In the third quarter, we did see a positive earnings contribution just under $200 million which is good to see. We expect generally to get a positive earnings contribution from Raízen. It’s operating in a market we know well in the downstream, and at the moment sugar and ethanol prices are unbelievably attractive. Both of them have to be a little bit volatile as we do expect some volatility in earnings coming from Raízen. But so far so good, up and running, great growth prospects.
CapEx, the growth prospects we acknowledge we are the biggest that we are only 8% of the market there in Brazil today, so great opportunity to grow there. You may recall the way we structured the transaction, we injected $1.6 billion of cash into the joint venture. That essentially is already covered by our CapEx even though we've not injected it all yet this year's CapEx. That CapEx from Shell injected into the venture will form the funding for Raízen own CapEx within the joint venture. So, certainly for the next two to three years we don’t expect to see any further Shell CapEx going in. Obviously, the longer you go, the more independent on two things; one is what level of growth they achieve and in fact as dividend stream that we see coming out of the company. So far so good.
We'll move to the next question, thanks.
Thank you, the next question comes from (inaudible) for Morgan Stanley. Please go ahead with your question.
Good afternoon, I wanted to ask few questions. First of all, can I ask you, can you update us on your thoughts on the dividends particularly with the cash flow so strong in the balance sheet, the gearing and also from an operational perspective, quite a bit of de-risking going on lately with several project start ups? And secondly I want to ask you about the under spend in terms of CapEx this year which seems to be coming little bit below what you are talking about earlier in the year, and whether this has any meaningful impact on production and earnings power of the firm so that next year and into the other after whether this is just a timing issue and the impact overall will be negotiable for next couple of years?

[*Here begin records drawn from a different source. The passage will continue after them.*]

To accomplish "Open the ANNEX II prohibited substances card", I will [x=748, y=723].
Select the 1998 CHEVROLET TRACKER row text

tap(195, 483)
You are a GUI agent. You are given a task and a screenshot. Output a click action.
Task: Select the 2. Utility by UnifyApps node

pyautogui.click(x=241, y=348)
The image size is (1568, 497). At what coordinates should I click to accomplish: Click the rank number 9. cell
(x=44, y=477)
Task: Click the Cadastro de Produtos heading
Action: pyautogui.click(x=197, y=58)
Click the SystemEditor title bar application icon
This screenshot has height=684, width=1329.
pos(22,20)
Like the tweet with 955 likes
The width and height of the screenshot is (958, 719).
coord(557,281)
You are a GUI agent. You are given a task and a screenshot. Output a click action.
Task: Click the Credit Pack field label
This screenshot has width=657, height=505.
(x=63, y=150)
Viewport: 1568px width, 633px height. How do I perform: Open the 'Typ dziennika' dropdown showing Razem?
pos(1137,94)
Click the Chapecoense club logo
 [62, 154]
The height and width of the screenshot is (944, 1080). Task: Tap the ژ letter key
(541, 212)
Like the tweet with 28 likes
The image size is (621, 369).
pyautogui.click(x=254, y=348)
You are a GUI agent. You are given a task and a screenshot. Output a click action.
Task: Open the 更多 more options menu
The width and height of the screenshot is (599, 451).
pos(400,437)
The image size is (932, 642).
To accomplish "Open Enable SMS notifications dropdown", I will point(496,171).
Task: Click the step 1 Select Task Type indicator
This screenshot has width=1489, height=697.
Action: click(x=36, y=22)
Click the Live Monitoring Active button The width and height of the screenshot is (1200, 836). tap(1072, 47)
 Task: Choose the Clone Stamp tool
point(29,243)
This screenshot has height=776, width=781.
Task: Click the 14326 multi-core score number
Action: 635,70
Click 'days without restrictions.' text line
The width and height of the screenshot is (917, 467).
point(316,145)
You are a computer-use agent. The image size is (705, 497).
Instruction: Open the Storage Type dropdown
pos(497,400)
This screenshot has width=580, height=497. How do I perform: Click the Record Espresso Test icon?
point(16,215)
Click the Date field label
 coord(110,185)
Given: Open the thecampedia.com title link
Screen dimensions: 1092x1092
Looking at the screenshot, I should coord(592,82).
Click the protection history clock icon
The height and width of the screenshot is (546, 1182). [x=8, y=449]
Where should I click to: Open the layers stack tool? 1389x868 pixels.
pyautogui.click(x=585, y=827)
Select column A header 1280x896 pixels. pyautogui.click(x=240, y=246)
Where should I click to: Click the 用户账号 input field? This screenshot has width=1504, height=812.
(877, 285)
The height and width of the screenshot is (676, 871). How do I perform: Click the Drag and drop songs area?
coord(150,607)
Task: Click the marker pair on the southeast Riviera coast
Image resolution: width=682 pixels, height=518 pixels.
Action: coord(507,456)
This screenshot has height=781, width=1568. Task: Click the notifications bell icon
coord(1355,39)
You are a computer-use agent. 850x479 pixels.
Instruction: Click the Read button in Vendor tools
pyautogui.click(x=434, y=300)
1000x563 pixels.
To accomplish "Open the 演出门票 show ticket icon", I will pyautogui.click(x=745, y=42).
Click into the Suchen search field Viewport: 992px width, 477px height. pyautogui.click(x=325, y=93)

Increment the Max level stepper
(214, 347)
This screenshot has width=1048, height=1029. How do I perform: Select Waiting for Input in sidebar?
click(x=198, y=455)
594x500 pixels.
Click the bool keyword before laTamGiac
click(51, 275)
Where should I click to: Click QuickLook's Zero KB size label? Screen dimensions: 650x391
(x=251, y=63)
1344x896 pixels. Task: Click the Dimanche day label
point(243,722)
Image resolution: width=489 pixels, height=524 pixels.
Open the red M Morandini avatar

Okay thanks [Martine]. The dividend, the cash flow has been strong gearing at 10.8%. We are targeting as I'm sure you are aware, positive free cash flow next year above $60 assuming we have net capital investment of $25 billion to $27 billion. What I said previously is that really we need to get back to that structural positive free cash flow position from delivering the major projects before we look to grow the dividend.
We are on track to get there and likely to practice just start the year with stronger balance sheet than we have previously expected, and really that’s a decision and the communication for next year. I've to say we have to look at dividend, capital investment or net capital investment and the position of balance sheet together because the three are related, but we're clearly in a much stronger position, once the new project come on-stream and fully up and generating cash. That’s no real change from previous statements by the way.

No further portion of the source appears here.